Instructions to follow —
Starting at the line that contains "Where should I" and ending at the last line of the material, set out those lines as a numbered list without blank lines. Leave the pictures out.

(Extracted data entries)
* begin *
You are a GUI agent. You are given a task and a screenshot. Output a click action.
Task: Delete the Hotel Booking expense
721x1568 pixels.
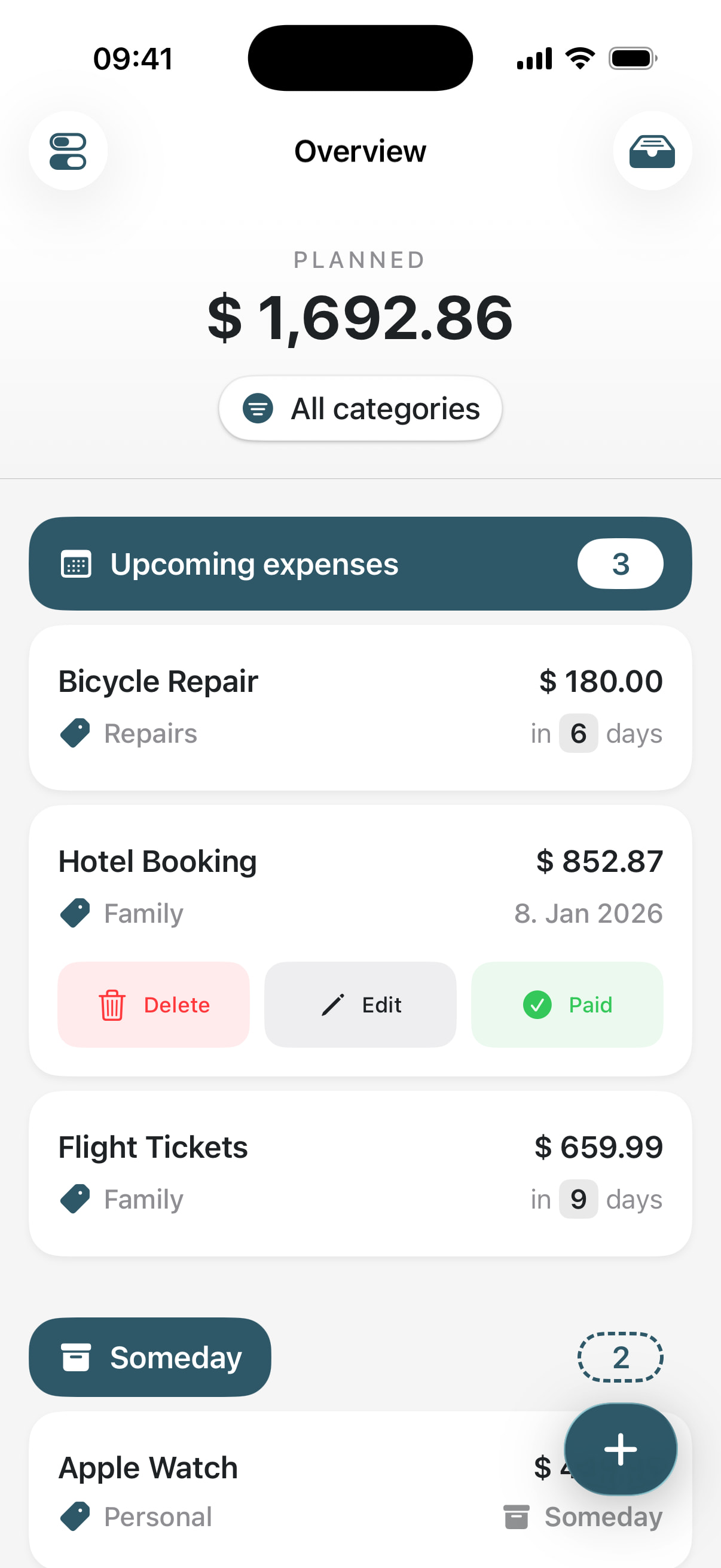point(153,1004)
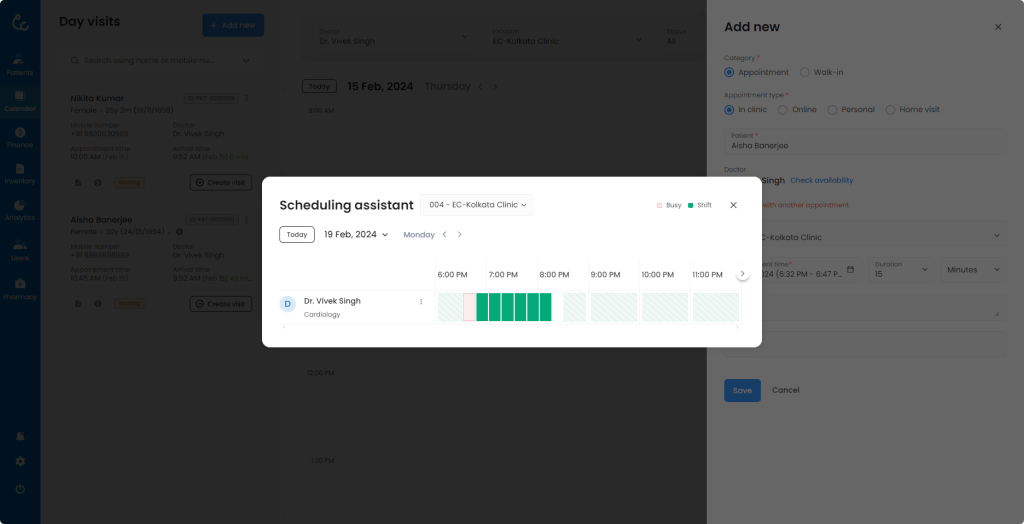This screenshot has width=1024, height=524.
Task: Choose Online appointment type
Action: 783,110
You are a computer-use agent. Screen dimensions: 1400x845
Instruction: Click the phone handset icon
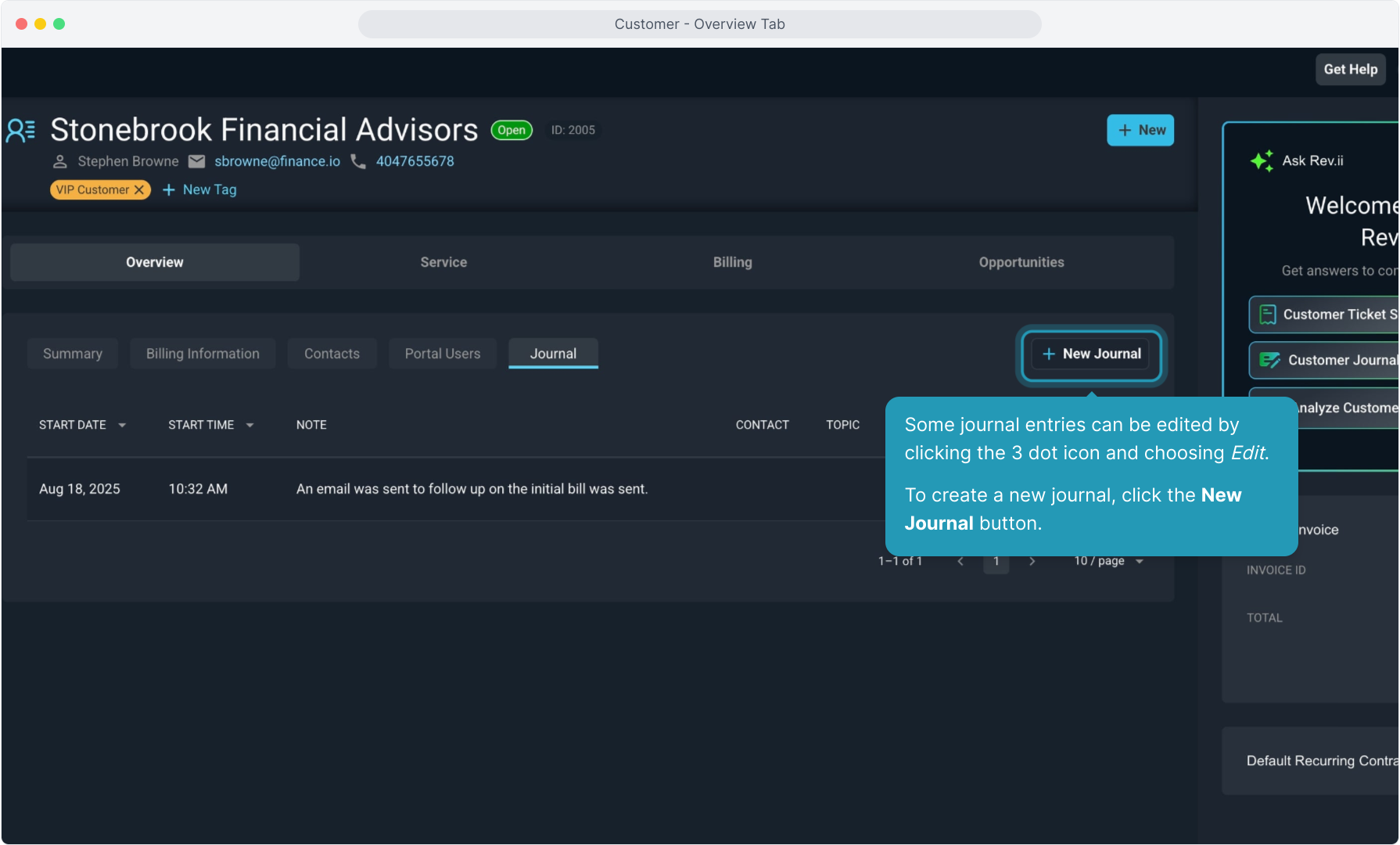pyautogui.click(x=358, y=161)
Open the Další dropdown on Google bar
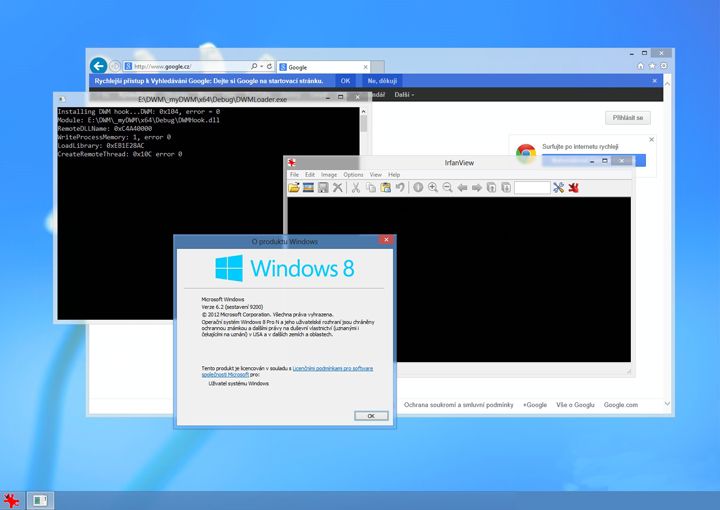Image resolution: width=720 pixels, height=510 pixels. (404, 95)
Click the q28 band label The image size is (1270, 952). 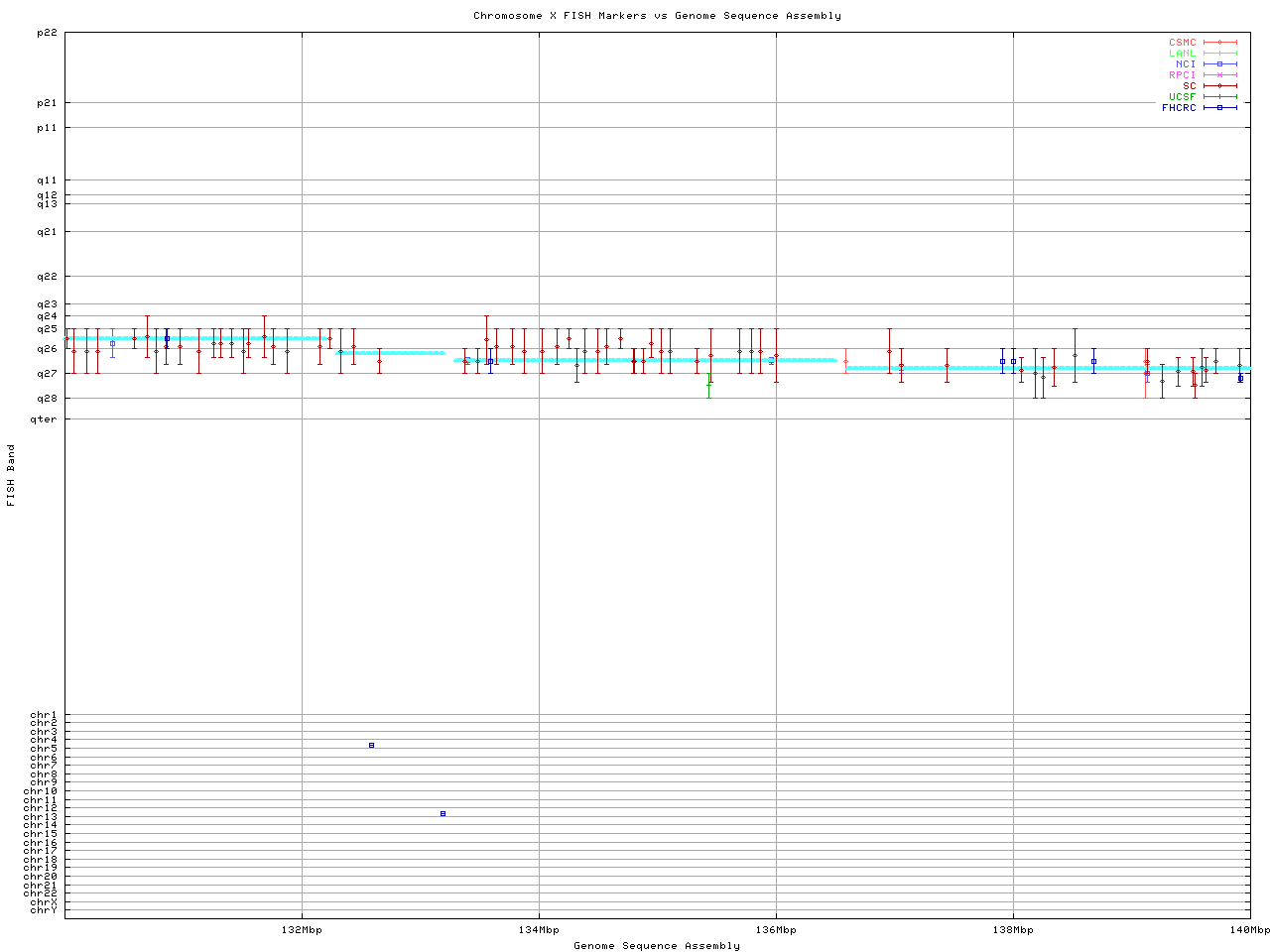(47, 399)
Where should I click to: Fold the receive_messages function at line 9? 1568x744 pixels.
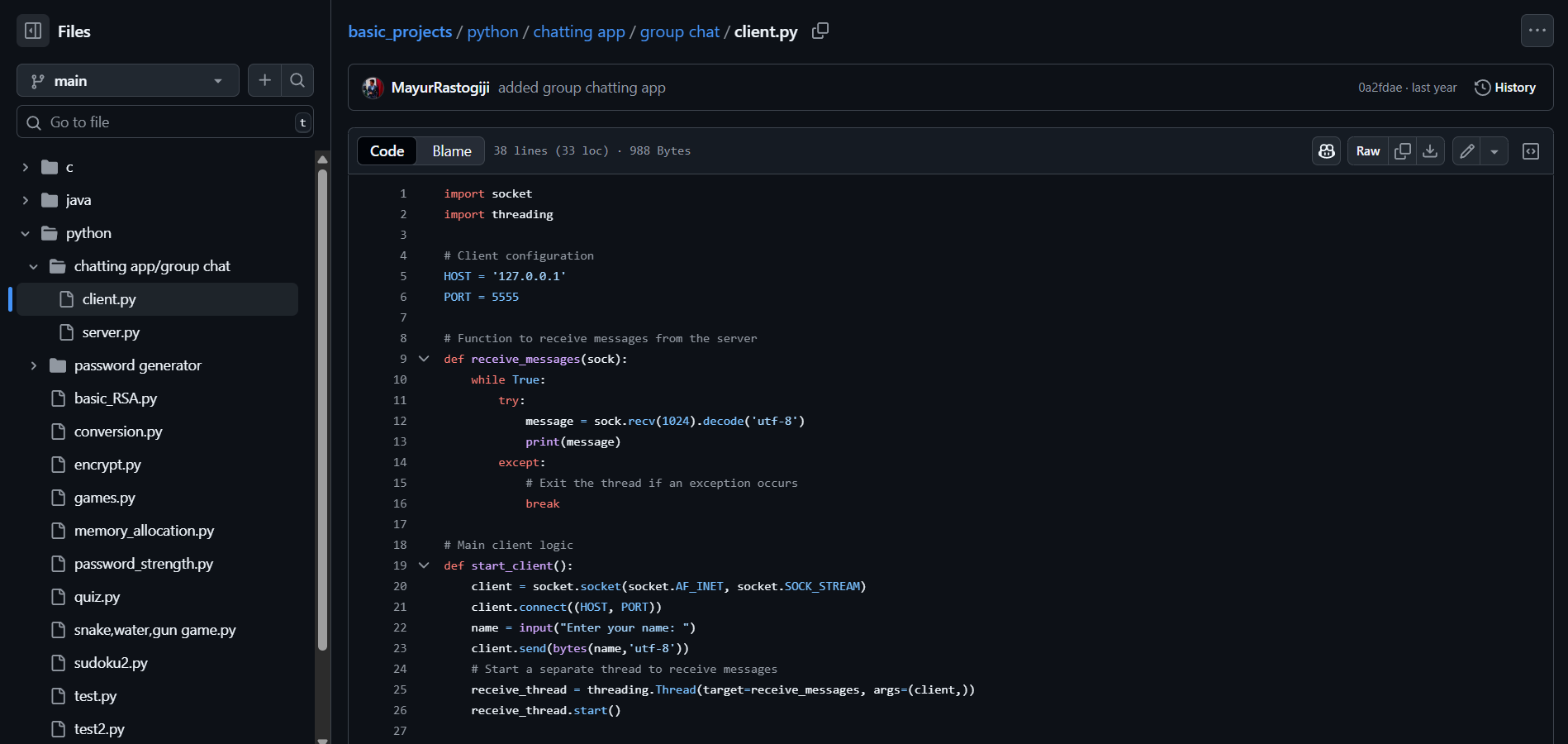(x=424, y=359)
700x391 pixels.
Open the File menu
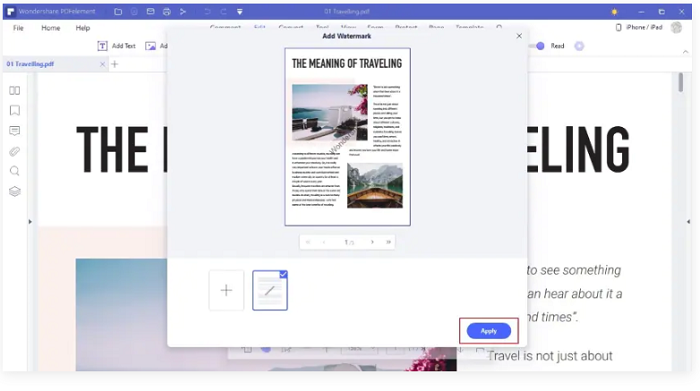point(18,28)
* end *
Result of this exercise —
1. Where should I click to: Fold the receive_messages function at line 9? 1568x744 pixels.
2. (x=424, y=359)
3. 700x391 pixels.
4. Open the File menu
5. point(18,28)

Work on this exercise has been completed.